### GIVEN INFORMATION
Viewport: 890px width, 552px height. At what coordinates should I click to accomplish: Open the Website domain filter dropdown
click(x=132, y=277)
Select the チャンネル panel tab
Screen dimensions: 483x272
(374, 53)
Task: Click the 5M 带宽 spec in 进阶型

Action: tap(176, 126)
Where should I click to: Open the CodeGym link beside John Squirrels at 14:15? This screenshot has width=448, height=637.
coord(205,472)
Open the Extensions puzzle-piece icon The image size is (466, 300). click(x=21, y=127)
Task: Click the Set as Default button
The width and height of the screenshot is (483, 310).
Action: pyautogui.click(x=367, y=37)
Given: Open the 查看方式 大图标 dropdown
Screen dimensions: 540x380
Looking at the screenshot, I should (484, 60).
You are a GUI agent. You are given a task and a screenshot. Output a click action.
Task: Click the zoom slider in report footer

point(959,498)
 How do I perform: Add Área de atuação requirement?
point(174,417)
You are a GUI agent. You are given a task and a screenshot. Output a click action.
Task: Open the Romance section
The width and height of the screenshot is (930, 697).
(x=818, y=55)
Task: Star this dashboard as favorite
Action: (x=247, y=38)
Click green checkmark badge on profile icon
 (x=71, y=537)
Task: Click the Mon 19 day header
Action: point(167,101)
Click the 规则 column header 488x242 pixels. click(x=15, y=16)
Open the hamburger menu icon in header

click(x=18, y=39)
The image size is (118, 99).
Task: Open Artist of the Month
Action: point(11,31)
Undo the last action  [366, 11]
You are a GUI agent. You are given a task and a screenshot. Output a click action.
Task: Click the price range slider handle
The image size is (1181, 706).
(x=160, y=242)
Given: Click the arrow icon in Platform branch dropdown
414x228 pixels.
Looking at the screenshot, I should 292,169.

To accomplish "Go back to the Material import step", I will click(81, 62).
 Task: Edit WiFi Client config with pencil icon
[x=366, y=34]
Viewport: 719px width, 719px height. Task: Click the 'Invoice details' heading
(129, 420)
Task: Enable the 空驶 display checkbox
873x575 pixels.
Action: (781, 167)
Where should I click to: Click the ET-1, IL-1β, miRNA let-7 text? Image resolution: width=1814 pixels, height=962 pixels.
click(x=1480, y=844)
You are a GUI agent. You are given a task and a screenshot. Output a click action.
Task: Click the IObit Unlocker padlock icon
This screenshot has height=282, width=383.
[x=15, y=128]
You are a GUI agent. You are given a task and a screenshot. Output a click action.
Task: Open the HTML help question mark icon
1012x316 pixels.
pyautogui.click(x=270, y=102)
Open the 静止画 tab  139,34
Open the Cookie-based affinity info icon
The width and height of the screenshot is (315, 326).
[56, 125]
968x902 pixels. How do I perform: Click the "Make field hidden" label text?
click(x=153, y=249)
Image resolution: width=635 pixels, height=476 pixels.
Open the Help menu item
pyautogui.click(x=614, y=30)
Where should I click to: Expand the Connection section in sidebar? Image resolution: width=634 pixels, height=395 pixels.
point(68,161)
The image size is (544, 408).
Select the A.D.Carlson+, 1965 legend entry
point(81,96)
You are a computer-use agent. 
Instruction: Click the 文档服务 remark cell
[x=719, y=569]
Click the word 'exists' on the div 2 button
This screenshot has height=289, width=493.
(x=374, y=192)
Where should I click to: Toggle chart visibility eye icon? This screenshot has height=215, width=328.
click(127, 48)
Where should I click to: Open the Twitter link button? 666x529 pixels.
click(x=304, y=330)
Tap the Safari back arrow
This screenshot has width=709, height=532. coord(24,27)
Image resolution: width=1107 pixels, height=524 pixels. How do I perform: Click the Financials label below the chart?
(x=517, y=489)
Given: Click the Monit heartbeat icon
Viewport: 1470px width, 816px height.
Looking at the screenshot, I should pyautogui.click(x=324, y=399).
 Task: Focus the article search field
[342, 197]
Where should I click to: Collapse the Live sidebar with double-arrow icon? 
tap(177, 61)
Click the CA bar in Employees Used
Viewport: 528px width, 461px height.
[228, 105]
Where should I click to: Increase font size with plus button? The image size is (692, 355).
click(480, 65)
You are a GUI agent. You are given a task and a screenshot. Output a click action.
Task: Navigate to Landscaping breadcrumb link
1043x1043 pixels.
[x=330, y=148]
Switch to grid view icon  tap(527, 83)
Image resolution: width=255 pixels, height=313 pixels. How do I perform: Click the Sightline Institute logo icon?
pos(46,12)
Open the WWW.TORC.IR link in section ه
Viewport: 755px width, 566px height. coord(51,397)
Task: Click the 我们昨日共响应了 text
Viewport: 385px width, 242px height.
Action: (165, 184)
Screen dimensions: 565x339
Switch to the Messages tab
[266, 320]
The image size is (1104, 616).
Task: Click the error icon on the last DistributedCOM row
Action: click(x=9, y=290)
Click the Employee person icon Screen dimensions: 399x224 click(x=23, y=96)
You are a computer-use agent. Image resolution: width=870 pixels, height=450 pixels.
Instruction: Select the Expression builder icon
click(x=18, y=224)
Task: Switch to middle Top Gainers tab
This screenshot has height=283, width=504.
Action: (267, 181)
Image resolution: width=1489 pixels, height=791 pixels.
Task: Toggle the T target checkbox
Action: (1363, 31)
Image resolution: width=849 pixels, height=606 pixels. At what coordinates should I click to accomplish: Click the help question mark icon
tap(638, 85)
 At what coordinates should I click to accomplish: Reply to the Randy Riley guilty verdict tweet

### WORK ORDER
The answer is the line holding "Switch to grid" and all the lines after it through the end of the records, repeated exactly.

### SOLUTION FOR THIS TASK
Switch to grid view icon  tap(527, 83)
Image resolution: width=255 pixels, height=313 pixels. How do I perform: Click the Sightline Institute logo icon?
pos(46,12)
Open the WWW.TORC.IR link in section ه
Viewport: 755px width, 566px height. coord(51,397)
Task: Click the 我们昨日共响应了 text
Viewport: 385px width, 242px height.
Action: (165, 184)
Screen dimensions: 565x339
Switch to the Messages tab
[266, 320]
The image size is (1104, 616).
Task: Click the error icon on the last DistributedCOM row
Action: click(x=9, y=290)
Click the Employee person icon Screen dimensions: 399x224 click(x=23, y=96)
You are a computer-use agent. Image resolution: width=870 pixels, height=450 pixels.
Instruction: Select the Expression builder icon
click(x=18, y=224)
Task: Switch to middle Top Gainers tab
This screenshot has height=283, width=504.
Action: (267, 181)
Image resolution: width=1489 pixels, height=791 pixels.
Task: Toggle the T target checkbox
Action: (1363, 31)
Image resolution: width=849 pixels, height=606 pixels. At what coordinates should I click to accomplish: Click the help question mark icon
tap(638, 85)
 At what coordinates should I click to accomplish: Reply to the Randy Riley guilty verdict tweet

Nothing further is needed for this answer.